Re: Strange memory usage problem

From: Ketil Malde
Hi,
I'm observing something I find quite strange. I have a program that normally streams through a file, and it runs in the expected constant space, consuming about 5MB, according to 'top'. When I uncomment a certain block of code in the library it uses, space consumption appears to grow linearly with the input size.
This is a bit surprising to me, since the code in question isn't used by the program at all, and yesterday, Cale confirmed this behavior on a recent GHC (6.10.3, I think - mine is 6.8.2 as shipped with Ubuntu 9.04).

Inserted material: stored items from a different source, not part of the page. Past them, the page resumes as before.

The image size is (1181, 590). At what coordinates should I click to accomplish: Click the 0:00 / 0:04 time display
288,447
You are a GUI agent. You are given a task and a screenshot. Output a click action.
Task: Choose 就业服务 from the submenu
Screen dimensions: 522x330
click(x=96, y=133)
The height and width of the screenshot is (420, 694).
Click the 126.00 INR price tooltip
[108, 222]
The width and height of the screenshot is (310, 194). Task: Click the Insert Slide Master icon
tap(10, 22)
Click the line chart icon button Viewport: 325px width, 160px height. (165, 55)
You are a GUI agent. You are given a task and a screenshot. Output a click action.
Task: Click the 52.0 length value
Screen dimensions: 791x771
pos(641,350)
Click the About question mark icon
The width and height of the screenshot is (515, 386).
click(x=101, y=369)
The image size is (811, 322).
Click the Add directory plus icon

I can confirm this behavior on GHC 6.10.4 on OSX 10.5.7. Try adding {-# INLINE getRB #-} above the getRB definition. That fixes it for me. I think that when the rest of the code is commented out, getRB is only called in one location, so GHC inlines it automatically. Since getRB is also called in the commented-out code, it probably isn't automatically inlined when that code is available. I suspect that the inlining allows GHC to infer some strictness property it otherwise can't. Cheers, John Lato

John Lato
I can confirm this behavior on GHC 6.10.4 on OSX 10.5.7.
Great, thanks!
Try adding {-# INLINE getRB #-} above the getRB definition. That fixes it for me.
And I especially appreciate this, of course. It appears to do the trick here, too.
I think that when the rest of the code is commented out, getRB is only called in one location, so GHC inlines it automatically. Since getRB is also called in the commented-out code, it probably isn't automatically inlined when that code is available. I suspect that the inlining allows GHC to infer some strictness property it otherwise can't.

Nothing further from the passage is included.